Case Law Details
DCIT Vs Axsys Health Tech Limited (ITAT Hyderabad)
Held that there is no concept of deferred revenue expenditure but the assessee is entitled to depreciation on the assets so capitalized and put to use for the software services related to health care.
Facts-
AO noted that the assessee was initially engaged in the business of running a Hospital and was formerly known as Dr Ramayyas Pramila Hospitals Ltd up to the FY 1999-2000. During the FY 1999-2000, the assessee changed its main objects clause to provide for the development and marketing of health-care-related software services. The assessee set up a 100% export-oriented unit at Hyderabad called ‘Axsys Health Tech’ as a new division of the company. During the same year, assessee entered into a technology transfer agreement with Dr Pradeep Ramayya, a Director and shareholder of the assessee company for the transfer of Technology & Technical know-how along with all the rights and licences in relation to the Product.

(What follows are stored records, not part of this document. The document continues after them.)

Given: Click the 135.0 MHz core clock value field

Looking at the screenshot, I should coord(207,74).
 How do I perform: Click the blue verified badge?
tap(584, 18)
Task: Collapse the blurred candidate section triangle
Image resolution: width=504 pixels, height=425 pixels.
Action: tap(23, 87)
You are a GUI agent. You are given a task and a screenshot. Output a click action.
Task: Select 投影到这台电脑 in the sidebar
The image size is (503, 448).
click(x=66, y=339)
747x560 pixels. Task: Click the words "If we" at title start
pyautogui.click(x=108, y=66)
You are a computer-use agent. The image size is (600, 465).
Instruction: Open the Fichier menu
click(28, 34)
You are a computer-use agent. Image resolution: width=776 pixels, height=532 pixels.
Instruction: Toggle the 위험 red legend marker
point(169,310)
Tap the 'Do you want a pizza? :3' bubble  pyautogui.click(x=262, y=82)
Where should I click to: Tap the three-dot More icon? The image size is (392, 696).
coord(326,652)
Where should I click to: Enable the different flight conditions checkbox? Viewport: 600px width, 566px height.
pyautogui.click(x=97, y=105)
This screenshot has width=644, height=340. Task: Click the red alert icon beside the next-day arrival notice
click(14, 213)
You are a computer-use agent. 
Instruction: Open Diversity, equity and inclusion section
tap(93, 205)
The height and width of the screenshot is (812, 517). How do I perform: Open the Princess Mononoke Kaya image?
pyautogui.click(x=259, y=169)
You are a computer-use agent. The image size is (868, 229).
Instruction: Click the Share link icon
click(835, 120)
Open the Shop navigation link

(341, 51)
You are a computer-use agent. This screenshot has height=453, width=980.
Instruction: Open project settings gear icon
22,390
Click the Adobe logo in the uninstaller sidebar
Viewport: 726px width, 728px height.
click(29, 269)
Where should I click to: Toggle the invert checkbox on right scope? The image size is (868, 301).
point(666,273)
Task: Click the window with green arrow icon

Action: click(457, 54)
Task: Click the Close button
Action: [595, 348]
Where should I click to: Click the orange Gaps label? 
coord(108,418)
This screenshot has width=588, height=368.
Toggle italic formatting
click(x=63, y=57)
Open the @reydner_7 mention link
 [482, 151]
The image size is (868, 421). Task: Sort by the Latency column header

AO noted from the profit and loss account of the assessee that an amount of Rs.2,19,65,000/- was debited under the head R& D expenditure written off. From schedule ‘D’ of Fixed Assets, he noted that an amount of Rs.10,98,25,000/- is shown as Research & Development Expenditure under the head Intangible Assets. Rejecting the various explanations given by the assessee and relying on the various decisions the AO disallowed the amount of Rs.2,19,65,000/- debited by the assessee under the head R&D expenditure written off. CIT(A) deleted the addition. Being aggrieved, revenue has preferred the present appeal.